2. Make the energy move.
3. Just sit back and enjoy and the natural state of paradise that is within us.
One of the main things that block energy inside the body is excess tension. This is especially so in any of the 12 very special muscles (or muscle groups) that have dual control in the body, i.e. they can be controlled by the conscious mind and the unconscious mind independently. One of these, perhaps the most important because everyone can access it, is the diaphragm. It is really important that during your yoga practice and especially in your daily life that your diaphragm is not inhibited by inappropriate abdominal muscle tension, and it is also important to know how to breathe correctly in your yoga practice.
In this video I demonstrate breath-control (pranayama) techniques that I was lucky enough to learn from the brilliant teacher who i spent the longest time learning from, Natanaga Zhander (Shandor Remete), to control my internal organs as well as the rate of my heart beat.
In this video lecture I also demonstrate a simple version of what was initially taught me by one of my earliest, most incredible, but yet humble teachers, Professor Bhim Dev about 30 years ago. I used to occasionally help Professor Bhim Dev on stage to set up to demonstrate lying on a heavy bed of nails, me and one other person lifting a 60 kg block of concrete on his bare abdomen, and then finding a member of the audience who would use a sledge hammer to crack the concrete bock while it lay on his chest and while he would lay on the thick bed of nails!

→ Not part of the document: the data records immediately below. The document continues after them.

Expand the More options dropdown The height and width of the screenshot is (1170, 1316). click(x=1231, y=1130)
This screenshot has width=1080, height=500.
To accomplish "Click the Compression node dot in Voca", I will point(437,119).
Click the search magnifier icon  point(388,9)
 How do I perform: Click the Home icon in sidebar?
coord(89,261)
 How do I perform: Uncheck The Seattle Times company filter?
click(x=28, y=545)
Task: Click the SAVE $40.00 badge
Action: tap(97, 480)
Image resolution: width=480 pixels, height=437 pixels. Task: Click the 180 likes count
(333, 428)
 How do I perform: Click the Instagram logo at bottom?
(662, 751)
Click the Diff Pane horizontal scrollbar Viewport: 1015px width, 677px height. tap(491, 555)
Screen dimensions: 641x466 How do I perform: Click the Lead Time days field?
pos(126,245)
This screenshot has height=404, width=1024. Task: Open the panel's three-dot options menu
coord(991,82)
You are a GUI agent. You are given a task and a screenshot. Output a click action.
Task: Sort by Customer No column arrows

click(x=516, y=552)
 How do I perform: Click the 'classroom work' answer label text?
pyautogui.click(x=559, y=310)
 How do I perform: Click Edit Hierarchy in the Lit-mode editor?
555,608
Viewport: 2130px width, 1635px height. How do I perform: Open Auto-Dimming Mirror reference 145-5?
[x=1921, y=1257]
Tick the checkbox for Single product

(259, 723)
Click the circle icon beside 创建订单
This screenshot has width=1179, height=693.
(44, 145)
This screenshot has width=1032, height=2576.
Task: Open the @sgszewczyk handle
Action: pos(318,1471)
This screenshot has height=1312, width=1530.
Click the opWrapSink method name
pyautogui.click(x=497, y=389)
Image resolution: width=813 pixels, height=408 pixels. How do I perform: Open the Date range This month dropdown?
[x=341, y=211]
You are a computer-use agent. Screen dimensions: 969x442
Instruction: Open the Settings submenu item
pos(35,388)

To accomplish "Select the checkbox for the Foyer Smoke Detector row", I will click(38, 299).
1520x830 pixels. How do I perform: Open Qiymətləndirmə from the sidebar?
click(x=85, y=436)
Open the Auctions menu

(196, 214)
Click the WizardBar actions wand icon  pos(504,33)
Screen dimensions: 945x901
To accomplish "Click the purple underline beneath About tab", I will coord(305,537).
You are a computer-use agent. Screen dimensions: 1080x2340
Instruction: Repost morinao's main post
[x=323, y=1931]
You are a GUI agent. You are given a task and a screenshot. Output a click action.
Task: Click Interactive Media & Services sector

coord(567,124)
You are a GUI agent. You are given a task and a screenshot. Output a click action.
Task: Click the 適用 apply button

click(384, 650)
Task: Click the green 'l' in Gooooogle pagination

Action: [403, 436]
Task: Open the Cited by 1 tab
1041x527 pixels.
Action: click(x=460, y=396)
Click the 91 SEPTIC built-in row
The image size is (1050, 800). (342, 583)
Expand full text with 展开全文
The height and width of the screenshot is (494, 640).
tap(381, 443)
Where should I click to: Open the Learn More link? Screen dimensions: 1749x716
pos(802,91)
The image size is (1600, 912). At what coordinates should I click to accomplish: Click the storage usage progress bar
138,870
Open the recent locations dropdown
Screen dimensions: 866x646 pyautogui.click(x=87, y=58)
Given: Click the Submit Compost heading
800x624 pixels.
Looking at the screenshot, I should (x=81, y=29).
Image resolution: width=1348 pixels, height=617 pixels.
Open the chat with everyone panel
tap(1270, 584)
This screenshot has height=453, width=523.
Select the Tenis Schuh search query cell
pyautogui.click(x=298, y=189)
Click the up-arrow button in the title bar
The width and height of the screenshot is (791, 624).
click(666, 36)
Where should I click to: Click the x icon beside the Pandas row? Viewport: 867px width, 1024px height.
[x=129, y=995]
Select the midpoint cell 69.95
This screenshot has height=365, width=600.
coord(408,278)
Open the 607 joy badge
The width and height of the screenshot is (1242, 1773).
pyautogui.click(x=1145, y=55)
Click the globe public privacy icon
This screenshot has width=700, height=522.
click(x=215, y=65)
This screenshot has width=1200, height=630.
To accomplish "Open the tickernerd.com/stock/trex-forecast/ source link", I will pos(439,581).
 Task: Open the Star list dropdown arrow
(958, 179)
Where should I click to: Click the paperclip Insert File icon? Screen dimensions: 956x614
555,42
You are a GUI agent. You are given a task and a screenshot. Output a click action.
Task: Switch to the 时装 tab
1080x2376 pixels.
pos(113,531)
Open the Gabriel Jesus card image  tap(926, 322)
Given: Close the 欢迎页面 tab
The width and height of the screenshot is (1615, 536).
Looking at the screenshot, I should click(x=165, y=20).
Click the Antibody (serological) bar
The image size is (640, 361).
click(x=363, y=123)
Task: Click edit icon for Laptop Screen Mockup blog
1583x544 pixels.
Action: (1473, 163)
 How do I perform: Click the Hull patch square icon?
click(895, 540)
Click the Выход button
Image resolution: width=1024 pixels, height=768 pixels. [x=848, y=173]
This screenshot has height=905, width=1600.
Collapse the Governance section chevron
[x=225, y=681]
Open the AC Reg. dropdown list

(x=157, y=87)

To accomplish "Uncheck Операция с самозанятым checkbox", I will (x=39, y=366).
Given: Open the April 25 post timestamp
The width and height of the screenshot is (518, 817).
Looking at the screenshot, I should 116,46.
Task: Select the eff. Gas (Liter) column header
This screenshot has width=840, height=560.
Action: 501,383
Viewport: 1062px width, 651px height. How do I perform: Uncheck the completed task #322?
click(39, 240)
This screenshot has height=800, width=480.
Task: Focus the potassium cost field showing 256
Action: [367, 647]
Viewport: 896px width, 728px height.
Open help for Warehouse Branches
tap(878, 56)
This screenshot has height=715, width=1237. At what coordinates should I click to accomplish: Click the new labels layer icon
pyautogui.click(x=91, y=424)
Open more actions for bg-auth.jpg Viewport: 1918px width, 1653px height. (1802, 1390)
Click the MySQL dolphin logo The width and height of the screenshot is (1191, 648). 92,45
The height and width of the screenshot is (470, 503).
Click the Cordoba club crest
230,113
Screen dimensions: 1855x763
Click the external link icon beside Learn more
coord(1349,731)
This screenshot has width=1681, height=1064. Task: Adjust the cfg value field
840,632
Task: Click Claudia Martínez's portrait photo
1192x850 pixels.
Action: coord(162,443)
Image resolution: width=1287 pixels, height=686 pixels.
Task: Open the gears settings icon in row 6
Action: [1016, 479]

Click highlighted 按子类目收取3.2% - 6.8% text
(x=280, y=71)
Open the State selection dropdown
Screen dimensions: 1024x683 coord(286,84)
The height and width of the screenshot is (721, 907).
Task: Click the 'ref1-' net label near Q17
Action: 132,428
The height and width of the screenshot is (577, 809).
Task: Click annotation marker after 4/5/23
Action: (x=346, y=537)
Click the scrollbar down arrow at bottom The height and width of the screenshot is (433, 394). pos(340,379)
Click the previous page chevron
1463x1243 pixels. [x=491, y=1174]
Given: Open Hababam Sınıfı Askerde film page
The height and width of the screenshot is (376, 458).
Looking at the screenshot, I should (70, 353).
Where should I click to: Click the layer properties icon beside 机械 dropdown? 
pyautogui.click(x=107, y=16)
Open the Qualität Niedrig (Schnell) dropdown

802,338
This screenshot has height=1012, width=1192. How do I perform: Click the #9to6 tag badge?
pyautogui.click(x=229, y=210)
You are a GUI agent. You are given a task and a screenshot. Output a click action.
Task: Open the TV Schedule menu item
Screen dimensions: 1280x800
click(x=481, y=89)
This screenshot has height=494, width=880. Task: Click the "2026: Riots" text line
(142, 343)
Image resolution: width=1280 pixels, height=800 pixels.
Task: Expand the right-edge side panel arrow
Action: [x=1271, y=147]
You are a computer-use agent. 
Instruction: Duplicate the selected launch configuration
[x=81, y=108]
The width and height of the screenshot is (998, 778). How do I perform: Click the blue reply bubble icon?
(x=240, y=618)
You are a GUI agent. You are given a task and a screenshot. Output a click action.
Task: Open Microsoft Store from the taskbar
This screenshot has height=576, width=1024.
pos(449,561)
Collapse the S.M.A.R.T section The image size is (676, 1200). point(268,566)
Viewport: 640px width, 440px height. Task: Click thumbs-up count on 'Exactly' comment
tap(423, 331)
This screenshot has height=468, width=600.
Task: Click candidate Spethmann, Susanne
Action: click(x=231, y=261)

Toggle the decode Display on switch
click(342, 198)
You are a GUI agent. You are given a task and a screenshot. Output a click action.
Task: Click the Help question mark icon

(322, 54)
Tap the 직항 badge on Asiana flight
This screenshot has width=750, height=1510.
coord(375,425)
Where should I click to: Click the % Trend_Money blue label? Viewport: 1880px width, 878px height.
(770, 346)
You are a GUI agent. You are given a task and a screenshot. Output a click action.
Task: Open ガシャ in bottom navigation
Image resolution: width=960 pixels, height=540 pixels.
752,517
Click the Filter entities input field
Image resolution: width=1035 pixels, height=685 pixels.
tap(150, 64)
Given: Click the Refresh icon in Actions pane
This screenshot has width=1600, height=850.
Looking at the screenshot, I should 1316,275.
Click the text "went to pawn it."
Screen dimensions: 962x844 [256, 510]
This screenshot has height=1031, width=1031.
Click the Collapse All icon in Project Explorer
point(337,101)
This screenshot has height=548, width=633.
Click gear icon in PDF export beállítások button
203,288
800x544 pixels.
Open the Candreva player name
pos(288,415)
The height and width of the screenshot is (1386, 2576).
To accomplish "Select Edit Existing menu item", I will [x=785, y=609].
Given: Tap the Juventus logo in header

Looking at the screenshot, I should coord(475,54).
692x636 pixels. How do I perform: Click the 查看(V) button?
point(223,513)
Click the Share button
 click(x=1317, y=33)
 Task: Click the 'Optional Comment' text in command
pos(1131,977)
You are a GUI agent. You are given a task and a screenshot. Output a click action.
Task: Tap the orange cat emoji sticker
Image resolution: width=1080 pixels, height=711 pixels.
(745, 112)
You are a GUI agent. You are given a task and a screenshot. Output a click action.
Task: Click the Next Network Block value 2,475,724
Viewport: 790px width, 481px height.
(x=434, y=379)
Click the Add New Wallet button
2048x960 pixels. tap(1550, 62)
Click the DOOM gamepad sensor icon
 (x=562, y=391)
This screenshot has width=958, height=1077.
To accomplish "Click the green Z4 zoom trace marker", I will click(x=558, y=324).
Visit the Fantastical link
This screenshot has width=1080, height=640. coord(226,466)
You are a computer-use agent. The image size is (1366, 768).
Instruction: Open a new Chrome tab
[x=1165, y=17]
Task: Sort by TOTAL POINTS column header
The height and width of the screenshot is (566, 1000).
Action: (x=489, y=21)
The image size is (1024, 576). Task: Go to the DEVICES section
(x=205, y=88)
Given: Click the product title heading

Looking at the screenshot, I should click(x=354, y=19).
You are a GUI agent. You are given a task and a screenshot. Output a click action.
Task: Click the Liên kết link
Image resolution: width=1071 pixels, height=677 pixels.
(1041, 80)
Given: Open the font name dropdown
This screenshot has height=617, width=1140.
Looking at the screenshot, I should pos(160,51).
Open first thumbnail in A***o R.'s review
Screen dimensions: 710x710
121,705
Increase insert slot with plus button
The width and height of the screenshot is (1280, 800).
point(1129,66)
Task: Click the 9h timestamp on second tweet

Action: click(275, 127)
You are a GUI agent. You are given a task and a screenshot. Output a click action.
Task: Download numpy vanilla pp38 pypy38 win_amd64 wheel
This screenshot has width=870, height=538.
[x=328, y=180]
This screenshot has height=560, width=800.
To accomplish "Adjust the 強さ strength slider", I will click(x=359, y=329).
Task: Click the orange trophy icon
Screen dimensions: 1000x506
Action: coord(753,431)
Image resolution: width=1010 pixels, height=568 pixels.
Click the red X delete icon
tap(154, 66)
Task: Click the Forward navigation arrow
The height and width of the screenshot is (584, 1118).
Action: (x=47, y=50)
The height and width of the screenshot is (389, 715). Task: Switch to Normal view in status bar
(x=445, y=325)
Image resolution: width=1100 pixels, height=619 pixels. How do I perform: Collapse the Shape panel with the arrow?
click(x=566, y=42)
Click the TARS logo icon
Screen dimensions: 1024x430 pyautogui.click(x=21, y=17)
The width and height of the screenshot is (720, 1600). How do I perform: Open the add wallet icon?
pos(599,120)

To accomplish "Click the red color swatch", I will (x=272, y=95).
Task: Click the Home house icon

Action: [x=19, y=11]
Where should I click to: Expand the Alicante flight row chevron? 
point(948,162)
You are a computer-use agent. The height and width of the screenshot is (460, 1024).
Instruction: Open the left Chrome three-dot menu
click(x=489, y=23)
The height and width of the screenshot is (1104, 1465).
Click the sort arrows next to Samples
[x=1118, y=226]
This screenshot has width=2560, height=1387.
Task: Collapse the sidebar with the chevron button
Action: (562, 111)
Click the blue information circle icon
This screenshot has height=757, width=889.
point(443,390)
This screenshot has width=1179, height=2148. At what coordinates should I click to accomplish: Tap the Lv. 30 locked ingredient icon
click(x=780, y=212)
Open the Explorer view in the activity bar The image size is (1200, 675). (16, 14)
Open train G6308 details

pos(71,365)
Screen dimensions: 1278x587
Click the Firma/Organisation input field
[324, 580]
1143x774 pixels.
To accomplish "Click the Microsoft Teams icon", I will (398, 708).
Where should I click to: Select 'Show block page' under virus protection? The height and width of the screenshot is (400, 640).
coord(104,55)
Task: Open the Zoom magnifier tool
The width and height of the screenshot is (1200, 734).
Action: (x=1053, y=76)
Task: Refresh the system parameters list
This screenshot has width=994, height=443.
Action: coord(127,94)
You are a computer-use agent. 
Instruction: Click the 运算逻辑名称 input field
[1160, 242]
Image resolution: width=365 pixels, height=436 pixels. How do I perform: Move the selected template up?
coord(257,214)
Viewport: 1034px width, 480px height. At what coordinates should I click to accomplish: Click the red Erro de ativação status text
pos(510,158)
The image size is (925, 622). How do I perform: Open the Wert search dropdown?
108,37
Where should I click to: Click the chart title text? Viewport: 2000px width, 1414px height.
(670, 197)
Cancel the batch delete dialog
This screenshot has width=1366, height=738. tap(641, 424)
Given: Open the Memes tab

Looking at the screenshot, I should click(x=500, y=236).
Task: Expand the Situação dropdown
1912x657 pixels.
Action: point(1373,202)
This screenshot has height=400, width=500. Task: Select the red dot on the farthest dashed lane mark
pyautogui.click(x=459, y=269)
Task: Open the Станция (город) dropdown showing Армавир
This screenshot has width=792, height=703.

Also, in this lecture video I demonstrate pushing my throat against 2 fingers of pressure. The ability to do this is something that is a necessary prerequisite to being able to do a physiologically sound headstand, i.e to be completely relaxed with all the weight on the head (this is not something that is generally safe for most people as most people are better off taking much more weight on the arms in headstand). Both Professor Bhim Dev and Master Zhen Hua Yang have demonstrated to me the ability to bend iron bars with their throats, So what I show here is quite mild in comparison, but because I can now (after decades of practice) start to get a hint that some things that I once thought were siddhi or super powers are actually achievable, and quite scientifically legitimate with correct practice, now I am beginning to believe that the idea of achieving what would seem like siddhi or super powers to an untrained person are simply things that the human body is actually capable of with good practice.